I have always been fond of landscape friezes and I sometimes wish I lived in a nice bungalow where I could actually use some of these different wall treatments to best effect. I’ve probably mentioned before that wide landscape friezes were popularized by Walter Crane when he introduced his May Tree frieze in 1896, and were extremely popular from about 1905-15.
Landscape friezes were commonly used in dining rooms, hallways, maybe libraries, and would hang above a high wainscot or patterned wallpaper running from the baseboard up to six feet or so. Another less-patterned paper would then cover the wall between the top of the frieze and the ceiling. Another option, if the ceiling is papered, is to carry the ceiling design down to the top of the frieze.
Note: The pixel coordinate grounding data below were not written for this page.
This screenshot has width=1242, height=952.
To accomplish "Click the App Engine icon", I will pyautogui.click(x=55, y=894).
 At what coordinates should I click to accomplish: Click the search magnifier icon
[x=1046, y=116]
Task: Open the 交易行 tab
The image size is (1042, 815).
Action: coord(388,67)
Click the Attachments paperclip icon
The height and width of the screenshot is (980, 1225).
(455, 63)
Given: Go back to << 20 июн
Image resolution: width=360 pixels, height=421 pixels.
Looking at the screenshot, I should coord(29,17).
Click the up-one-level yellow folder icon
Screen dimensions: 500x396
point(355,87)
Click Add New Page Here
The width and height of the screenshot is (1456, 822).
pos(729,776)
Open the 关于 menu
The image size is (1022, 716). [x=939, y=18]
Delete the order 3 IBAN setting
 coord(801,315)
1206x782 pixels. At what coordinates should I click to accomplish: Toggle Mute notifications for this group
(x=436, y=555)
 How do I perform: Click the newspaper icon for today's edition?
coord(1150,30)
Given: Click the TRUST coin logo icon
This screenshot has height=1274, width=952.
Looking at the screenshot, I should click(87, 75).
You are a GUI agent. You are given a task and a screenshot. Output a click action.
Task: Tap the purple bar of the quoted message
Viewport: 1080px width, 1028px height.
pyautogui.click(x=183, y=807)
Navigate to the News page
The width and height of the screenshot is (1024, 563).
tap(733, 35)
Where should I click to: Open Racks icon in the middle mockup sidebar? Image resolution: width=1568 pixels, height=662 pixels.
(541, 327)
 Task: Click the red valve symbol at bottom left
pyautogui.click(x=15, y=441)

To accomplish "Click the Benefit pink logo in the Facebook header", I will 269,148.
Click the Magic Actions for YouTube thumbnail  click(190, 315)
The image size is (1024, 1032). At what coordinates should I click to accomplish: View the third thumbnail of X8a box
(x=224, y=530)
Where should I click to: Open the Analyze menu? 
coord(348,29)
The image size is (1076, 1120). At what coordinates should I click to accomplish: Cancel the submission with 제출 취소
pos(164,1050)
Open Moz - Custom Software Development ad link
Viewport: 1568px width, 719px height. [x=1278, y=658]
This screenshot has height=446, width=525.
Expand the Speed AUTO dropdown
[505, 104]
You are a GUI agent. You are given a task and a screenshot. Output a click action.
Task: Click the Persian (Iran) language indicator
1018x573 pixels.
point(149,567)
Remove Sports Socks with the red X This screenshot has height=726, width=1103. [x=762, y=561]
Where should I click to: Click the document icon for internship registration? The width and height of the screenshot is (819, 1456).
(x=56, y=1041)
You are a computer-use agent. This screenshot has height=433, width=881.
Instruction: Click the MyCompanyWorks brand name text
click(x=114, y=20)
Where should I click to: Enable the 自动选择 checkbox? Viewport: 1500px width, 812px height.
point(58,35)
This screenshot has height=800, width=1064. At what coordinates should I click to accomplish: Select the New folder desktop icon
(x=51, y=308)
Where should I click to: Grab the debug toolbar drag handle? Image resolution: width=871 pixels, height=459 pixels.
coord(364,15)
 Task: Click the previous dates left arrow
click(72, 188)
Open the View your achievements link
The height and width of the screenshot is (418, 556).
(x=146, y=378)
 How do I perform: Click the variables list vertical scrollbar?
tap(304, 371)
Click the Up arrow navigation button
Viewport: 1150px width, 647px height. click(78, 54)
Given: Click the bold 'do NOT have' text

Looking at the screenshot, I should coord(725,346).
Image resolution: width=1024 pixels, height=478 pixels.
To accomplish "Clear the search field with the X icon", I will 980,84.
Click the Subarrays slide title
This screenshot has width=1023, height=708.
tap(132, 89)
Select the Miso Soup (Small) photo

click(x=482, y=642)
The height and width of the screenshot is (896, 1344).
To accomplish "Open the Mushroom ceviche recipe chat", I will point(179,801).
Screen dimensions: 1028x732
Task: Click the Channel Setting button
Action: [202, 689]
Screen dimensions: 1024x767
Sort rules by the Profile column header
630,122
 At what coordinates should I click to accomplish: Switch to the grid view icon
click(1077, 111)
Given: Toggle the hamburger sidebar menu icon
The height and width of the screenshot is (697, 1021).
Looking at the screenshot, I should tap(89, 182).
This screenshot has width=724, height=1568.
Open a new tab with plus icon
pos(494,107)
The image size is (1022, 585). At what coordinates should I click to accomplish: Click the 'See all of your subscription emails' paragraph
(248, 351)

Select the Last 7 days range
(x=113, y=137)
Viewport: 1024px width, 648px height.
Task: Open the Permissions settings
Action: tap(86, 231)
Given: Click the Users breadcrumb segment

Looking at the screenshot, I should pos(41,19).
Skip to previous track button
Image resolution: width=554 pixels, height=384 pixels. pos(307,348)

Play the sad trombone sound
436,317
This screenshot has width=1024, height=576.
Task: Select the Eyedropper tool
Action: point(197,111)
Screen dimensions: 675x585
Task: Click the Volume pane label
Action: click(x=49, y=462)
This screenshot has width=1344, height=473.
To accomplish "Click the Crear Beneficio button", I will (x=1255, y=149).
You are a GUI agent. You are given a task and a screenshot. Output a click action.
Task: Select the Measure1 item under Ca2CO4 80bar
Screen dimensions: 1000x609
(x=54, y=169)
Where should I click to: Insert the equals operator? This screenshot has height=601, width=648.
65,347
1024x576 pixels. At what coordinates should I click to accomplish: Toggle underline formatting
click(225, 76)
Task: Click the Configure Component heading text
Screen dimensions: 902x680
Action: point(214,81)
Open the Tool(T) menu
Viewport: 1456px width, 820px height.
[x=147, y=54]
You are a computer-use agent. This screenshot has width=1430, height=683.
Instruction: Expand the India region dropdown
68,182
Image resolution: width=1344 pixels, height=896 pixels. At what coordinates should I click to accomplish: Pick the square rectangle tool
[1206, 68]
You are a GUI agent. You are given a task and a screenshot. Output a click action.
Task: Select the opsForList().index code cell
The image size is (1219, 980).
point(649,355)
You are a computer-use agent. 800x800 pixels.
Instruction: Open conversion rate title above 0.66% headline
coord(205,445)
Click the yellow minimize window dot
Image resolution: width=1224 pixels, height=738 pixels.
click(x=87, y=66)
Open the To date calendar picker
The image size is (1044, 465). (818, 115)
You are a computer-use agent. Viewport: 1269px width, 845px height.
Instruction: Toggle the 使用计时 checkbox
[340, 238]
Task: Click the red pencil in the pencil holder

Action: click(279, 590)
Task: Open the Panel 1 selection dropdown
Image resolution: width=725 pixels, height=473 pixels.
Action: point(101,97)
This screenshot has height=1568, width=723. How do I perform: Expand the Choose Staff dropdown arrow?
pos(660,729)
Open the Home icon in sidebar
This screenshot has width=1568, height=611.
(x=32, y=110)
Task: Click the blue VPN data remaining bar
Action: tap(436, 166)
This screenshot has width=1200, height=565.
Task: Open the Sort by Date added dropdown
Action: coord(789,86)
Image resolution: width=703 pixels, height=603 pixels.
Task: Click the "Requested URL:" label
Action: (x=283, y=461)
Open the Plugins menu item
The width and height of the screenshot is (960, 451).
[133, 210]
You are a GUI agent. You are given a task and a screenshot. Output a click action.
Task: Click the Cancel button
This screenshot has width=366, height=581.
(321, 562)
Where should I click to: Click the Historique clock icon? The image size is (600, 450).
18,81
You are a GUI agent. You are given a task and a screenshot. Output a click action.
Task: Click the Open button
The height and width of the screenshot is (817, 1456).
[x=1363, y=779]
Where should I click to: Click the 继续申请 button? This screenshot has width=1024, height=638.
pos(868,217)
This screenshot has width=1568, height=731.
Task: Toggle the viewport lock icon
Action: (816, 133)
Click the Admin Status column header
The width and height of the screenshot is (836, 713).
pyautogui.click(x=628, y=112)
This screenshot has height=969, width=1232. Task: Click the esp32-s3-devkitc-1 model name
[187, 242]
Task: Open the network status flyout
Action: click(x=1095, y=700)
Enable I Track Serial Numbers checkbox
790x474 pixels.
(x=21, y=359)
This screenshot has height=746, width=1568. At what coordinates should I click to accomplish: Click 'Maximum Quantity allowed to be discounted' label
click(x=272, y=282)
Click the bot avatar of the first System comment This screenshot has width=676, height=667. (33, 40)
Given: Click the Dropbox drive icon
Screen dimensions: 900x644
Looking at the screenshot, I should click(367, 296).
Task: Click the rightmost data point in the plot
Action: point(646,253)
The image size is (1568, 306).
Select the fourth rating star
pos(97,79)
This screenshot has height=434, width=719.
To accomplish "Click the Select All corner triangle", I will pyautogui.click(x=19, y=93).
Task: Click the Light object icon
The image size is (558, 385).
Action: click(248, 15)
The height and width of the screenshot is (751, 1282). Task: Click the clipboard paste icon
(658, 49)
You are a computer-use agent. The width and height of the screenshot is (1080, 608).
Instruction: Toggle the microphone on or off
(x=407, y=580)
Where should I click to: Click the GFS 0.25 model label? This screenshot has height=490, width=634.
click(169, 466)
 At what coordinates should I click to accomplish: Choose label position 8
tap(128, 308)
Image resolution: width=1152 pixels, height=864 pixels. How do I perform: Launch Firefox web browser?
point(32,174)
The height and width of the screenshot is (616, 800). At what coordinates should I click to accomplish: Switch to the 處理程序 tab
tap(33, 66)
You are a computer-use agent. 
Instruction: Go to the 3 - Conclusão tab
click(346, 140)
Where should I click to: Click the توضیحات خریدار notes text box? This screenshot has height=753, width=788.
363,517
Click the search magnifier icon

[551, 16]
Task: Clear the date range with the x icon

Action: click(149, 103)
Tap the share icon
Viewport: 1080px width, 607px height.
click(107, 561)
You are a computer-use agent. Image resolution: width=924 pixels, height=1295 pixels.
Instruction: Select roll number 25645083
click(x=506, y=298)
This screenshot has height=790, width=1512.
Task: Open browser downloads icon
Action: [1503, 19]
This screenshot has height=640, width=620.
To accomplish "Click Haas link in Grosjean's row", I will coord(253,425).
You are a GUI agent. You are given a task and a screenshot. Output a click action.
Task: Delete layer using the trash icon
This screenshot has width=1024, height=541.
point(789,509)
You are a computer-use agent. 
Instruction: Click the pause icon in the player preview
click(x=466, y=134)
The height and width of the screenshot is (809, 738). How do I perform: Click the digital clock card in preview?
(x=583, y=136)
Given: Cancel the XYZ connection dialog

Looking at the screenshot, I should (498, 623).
If used in a dining room a plate rail could be installed to cover the seam between the wallpaper and frieze.
This frieze is especially striking, with its metallic gold sky and deep red ground that shades from dark to light, like there is some ominous cloud hanging over the foreground of this landscape. It creates a rather surreal effect, and the fact that this landscape is mostly barren, kind of feeds into this feeling. There are a few mounds of scrub grass in the front, interspersed with some all-but leafless trees. While the trees in the background do seem to contain foliage, they are rendered as green silhouettes and seem to be somewhat removed from the landscape, maybe filling in for the lack of clouds.
One of the reasons for using multiple patterns on the wall, aside from alleviating the boredom of having a single paper cover all four walls from baseboard to crown or picture molding, was to visually lower the ceiling. Though living in a pre-war apartment with eight and a half foot ceilings I can’t imagine why that would be a problem.